Before I wrote the scenes, to expedite the process, I decided on the locations: a wine shop, an outdoor café, and a yoga studio. I had no clue what the scenes would be about, what would be said, or why the characters would be there when I selected these scenes, and they weren’t written until late the night before—hence, “mystery day.”

All three scenes turned out great. And while it would have been better to have planned things before, we did ourselves a huge favor by allowing ourselves flexibility. The scenes we ended up with helped the flow and pacing of the film immensely—and as all three were conducted as stand-alones we had a great deal of freedom in the edit room to place them wherever the scenes were needed to help the narrative advance.

Never let the unpopularity of a decision stop you from following through on it. Trust the gut; it got you this far. Even my AD now admits “mystery day” was one of her favorite days on the shoot.


The scene was initially written to take place at a farmland venue. As the original opening scene of the film (now fifth scene after editing), we wanted to start things off with a bang. We (I) wanted extras, a band, lovely decorations, vast space. Fortunately, we scheduled the wedding later in the shoot, a solid week after the epic “Gala” scene I discussed in an earlier article. Big lessons were learned the night of the gala with regards to filling space, wrangling extras and managing multiple set-ups. We survived Gala night, and the next morning I called my AD and said we should reconsider the large venue we had lined up for the wedding scene. She wholeheartedly agreed.
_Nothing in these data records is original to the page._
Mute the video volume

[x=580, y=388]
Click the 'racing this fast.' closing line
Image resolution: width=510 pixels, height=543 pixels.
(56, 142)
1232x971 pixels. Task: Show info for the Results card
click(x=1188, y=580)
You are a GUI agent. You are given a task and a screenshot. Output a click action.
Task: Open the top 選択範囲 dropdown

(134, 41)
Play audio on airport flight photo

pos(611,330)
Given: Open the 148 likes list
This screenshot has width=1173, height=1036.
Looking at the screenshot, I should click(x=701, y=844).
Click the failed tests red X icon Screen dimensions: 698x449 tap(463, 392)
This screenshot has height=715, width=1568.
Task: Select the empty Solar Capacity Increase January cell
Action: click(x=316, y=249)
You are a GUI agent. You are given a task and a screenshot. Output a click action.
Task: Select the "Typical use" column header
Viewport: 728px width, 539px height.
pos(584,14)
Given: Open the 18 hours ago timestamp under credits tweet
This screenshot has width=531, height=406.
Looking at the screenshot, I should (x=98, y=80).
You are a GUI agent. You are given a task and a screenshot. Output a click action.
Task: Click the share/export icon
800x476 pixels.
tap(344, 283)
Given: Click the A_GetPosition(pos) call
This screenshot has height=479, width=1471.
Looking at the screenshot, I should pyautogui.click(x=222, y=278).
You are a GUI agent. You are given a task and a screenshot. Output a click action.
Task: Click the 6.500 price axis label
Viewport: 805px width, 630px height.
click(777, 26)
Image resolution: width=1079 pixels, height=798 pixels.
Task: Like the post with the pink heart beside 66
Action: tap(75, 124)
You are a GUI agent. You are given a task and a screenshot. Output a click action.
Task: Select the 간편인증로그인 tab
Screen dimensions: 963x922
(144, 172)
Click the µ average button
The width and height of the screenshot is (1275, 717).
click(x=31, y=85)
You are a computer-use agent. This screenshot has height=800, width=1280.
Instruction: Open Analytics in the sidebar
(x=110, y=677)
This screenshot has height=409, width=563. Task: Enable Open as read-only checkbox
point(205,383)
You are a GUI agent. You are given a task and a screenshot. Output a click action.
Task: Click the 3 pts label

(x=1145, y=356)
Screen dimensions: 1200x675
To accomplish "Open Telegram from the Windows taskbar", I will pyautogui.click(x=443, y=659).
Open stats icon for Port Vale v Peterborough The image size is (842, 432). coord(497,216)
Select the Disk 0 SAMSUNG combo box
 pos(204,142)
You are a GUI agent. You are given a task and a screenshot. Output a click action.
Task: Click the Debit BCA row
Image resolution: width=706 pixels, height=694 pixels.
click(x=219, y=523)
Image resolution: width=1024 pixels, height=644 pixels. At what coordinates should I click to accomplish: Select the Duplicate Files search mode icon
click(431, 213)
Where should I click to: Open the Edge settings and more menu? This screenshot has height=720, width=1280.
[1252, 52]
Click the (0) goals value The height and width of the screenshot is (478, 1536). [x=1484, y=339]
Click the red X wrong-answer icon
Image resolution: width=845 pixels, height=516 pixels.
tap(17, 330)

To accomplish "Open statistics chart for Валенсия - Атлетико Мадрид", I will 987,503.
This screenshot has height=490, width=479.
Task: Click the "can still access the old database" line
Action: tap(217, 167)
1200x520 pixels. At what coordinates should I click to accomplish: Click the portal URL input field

We ended up taking the show to a very easy-to-secure location: the backyard of my parents’ house, where my sister and cousin both held their wedding receptions. Not only was it a much easier to manage location—being significantly smaller—but it also allowed us a great deal of freedom to set up, block and plan ahead of time. Having grown up there, I knew exactly where the light would be at what part of the day, so the abundance of trees—which also added a lot of depth, production value and free set-dress—were not expected to be an issue with regards to blocking light or casting shadows. When in doubt, always go with a location you know you can control.

The point of these short narratives is flexibility, as I’ve stated several times. After good communication, flexibility is probably the most important on-set skill you can have. Always know there are other options, and regardless of the decision being popular or not, never be afraid to make a call if something doesn’t feel right.

I could go on for days about other issues that arose during principle: crew vehicles being towed, scheduling and location conflicts, blocking and lighting issues, fire alarms, spending hours in a cold pool for a 45-second scene because you anticipated your camera mobility incorrectly. The point is, as long as you are willing, able and ready to deal with these issues, in the end they are nothing more than good stories to talk about later on down the road. Take things as they come, and understand that the film you make is likely the one you were meant to make. Besides, everything will likely change in the edit room anyway! Good luck and happy shooting.